Using the material that follows, output exactly the lines from the one containing "Where should I click to: Click the $46,208.18" through the one containing "Given: Click the top desktop panel", with both ends kept.
START RECORDED INFORMATION
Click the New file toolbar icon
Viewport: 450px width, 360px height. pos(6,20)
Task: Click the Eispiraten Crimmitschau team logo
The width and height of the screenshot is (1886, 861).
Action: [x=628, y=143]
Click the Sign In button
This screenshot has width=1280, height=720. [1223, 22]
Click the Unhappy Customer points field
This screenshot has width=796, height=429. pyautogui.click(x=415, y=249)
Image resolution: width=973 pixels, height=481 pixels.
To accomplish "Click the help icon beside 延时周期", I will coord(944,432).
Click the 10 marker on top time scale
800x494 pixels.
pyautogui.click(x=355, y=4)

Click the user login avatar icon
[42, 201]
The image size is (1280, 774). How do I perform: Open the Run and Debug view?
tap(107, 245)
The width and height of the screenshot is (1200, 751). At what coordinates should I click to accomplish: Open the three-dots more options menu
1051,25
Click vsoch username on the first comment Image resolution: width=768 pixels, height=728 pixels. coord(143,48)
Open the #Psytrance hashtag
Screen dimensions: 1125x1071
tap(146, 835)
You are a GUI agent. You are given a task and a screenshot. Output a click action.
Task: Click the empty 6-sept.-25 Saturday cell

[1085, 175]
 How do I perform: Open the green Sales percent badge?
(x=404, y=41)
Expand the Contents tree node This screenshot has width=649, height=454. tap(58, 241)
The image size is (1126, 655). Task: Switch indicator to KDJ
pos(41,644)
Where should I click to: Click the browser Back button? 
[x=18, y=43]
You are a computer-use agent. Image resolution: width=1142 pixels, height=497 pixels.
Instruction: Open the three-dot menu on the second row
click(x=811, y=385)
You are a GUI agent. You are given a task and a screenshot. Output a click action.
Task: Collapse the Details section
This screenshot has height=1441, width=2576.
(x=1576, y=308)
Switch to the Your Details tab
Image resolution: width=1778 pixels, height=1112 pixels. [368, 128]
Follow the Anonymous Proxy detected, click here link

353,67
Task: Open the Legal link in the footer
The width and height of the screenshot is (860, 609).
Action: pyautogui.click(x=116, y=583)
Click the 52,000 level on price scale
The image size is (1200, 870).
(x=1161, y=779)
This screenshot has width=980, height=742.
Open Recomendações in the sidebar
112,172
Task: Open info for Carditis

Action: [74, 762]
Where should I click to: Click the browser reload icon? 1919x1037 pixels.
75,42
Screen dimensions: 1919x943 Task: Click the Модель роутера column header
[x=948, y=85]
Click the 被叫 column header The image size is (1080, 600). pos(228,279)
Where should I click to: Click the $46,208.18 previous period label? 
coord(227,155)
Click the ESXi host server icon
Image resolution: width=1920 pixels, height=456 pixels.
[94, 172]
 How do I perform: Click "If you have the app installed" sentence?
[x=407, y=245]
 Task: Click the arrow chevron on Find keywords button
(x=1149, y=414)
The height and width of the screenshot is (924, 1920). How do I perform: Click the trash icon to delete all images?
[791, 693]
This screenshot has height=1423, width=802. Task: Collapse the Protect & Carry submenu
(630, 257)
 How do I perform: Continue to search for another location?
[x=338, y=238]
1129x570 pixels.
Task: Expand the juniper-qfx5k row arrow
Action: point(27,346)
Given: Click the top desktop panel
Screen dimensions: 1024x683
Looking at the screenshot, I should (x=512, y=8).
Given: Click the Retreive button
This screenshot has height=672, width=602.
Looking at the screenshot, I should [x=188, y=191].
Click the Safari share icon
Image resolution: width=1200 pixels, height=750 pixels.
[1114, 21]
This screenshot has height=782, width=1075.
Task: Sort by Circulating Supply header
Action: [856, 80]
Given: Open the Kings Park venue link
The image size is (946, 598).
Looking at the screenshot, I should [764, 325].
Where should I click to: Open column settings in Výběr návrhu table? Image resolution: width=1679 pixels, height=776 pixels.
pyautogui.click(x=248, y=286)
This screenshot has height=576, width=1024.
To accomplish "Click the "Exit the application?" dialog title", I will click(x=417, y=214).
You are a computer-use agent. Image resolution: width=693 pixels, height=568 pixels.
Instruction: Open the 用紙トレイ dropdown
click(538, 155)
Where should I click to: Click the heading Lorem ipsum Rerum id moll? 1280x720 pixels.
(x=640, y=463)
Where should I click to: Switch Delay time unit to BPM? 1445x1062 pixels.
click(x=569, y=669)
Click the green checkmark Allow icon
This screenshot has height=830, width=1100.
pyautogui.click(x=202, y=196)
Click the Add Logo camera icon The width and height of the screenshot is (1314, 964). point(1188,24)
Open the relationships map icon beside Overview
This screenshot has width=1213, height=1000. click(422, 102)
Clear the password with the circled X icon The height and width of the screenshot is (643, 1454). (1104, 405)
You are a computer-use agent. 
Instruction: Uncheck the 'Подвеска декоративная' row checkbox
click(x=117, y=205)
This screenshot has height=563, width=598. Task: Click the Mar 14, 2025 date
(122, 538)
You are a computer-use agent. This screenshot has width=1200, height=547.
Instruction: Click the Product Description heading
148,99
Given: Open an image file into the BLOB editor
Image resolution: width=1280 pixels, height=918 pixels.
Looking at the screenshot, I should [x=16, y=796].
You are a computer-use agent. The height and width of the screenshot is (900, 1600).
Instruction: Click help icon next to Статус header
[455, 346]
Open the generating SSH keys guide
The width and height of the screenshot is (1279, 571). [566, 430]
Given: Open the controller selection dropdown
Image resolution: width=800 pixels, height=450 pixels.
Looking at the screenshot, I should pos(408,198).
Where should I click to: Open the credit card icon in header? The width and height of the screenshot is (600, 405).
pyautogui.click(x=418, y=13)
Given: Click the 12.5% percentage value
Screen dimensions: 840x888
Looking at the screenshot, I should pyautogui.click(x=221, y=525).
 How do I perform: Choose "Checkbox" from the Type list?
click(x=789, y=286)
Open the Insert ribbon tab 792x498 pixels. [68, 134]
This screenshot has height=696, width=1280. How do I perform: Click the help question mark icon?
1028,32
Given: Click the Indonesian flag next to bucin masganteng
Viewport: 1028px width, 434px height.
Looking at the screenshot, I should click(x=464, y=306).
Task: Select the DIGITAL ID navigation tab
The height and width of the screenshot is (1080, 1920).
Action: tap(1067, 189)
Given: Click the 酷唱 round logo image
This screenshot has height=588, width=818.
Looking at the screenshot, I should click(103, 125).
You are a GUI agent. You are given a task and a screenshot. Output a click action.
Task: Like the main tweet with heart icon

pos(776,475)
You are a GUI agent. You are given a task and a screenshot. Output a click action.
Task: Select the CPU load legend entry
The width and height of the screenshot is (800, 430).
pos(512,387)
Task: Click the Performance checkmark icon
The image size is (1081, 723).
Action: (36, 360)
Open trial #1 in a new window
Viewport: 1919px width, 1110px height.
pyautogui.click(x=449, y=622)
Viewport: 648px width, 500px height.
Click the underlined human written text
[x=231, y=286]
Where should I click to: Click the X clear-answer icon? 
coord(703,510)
END RECORDED INFORMATION
FINISHED TASK:
Where should I click to: Click the $46,208.18 previous period label? 
coord(227,155)
Click the ESXi host server icon
Image resolution: width=1920 pixels, height=456 pixels.
[94, 172]
 How do I perform: Click "If you have the app installed" sentence?
[x=407, y=245]
 Task: Click the arrow chevron on Find keywords button
(x=1149, y=414)
The height and width of the screenshot is (924, 1920). How do I perform: Click the trash icon to delete all images?
[791, 693]
This screenshot has height=1423, width=802. Task: Collapse the Protect & Carry submenu
(630, 257)
 How do I perform: Continue to search for another location?
[x=338, y=238]
1129x570 pixels.
Task: Expand the juniper-qfx5k row arrow
Action: point(27,346)
Given: Click the top desktop panel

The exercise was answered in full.